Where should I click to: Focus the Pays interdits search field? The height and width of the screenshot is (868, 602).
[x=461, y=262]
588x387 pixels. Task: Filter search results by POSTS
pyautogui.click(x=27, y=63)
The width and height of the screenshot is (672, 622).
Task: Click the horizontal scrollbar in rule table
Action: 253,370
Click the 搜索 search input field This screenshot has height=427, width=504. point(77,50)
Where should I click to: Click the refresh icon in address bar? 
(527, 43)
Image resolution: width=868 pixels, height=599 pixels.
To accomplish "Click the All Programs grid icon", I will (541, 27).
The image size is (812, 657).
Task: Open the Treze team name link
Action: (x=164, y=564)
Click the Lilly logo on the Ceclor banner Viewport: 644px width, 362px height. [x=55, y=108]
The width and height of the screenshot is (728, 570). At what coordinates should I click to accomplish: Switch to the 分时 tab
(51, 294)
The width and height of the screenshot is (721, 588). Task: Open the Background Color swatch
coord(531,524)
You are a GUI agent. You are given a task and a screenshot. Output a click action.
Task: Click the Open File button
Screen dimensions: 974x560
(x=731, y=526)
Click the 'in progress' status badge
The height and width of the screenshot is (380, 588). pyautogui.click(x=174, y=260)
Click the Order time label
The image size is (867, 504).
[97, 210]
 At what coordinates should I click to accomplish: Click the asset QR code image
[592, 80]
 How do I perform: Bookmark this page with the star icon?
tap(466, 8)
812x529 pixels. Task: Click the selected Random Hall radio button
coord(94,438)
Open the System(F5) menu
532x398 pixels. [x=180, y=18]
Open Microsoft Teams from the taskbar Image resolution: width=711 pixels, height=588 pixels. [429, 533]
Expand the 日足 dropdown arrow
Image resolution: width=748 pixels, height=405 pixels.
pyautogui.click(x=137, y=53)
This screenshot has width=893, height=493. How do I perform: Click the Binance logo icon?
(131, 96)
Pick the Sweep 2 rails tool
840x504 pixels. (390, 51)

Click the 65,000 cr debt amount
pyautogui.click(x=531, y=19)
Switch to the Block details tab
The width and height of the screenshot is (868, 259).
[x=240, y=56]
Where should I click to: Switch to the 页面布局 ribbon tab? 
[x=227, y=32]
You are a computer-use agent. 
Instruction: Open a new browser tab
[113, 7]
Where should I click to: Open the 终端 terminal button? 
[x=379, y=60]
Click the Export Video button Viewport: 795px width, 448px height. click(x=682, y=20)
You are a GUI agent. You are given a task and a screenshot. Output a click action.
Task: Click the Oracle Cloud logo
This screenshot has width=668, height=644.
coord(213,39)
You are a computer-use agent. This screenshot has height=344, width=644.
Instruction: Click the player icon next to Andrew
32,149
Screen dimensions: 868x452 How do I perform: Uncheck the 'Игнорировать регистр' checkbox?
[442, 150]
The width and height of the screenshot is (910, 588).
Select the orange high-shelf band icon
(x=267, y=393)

(Task description): Would you please transcribe the records above in full and exactly?

(Written solution):
Where should I click to: Focus the Pays interdits search field? The height and width of the screenshot is (868, 602).
[x=461, y=262]
588x387 pixels. Task: Filter search results by POSTS
pyautogui.click(x=27, y=63)
The width and height of the screenshot is (672, 622).
Task: Click the horizontal scrollbar in rule table
Action: 253,370
Click the 搜索 search input field This screenshot has height=427, width=504. point(77,50)
Where should I click to: Click the refresh icon in address bar? 
(527, 43)
Image resolution: width=868 pixels, height=599 pixels.
To accomplish "Click the All Programs grid icon", I will (541, 27).
The image size is (812, 657).
Task: Open the Treze team name link
Action: (x=164, y=564)
Click the Lilly logo on the Ceclor banner Viewport: 644px width, 362px height. [x=55, y=108]
The width and height of the screenshot is (728, 570). At what coordinates should I click to accomplish: Switch to the 分时 tab
(51, 294)
The width and height of the screenshot is (721, 588). Task: Open the Background Color swatch
coord(531,524)
You are a GUI agent. You are given a task and a screenshot. Output a click action.
Task: Click the Open File button
Screen dimensions: 974x560
(x=731, y=526)
Click the 'in progress' status badge
The height and width of the screenshot is (380, 588). pyautogui.click(x=174, y=260)
Click the Order time label
The image size is (867, 504).
[97, 210]
 At what coordinates should I click to accomplish: Click the asset QR code image
[592, 80]
 How do I perform: Bookmark this page with the star icon?
tap(466, 8)
812x529 pixels. Task: Click the selected Random Hall radio button
coord(94,438)
Open the System(F5) menu
532x398 pixels. [x=180, y=18]
Open Microsoft Teams from the taskbar Image resolution: width=711 pixels, height=588 pixels. [429, 533]
Expand the 日足 dropdown arrow
Image resolution: width=748 pixels, height=405 pixels.
pyautogui.click(x=137, y=53)
This screenshot has width=893, height=493. How do I perform: Click the Binance logo icon?
(131, 96)
Pick the Sweep 2 rails tool
840x504 pixels. (390, 51)

Click the 65,000 cr debt amount
pyautogui.click(x=531, y=19)
Switch to the Block details tab
The width and height of the screenshot is (868, 259).
[x=240, y=56]
Where should I click to: Switch to the 页面布局 ribbon tab? 
[x=227, y=32]
You are a computer-use agent. 
Instruction: Open a new browser tab
[113, 7]
Where should I click to: Open the 终端 terminal button? 
[x=379, y=60]
Click the Export Video button Viewport: 795px width, 448px height. click(x=682, y=20)
You are a GUI agent. You are given a task and a screenshot. Output a click action.
Task: Click the Oracle Cloud logo
This screenshot has width=668, height=644.
coord(213,39)
You are a computer-use agent. This screenshot has height=344, width=644.
Instruction: Click the player icon next to Andrew
32,149
Screen dimensions: 868x452 How do I perform: Uncheck the 'Игнорировать регистр' checkbox?
[442, 150]
The width and height of the screenshot is (910, 588).
Select the orange high-shelf band icon
(x=267, y=393)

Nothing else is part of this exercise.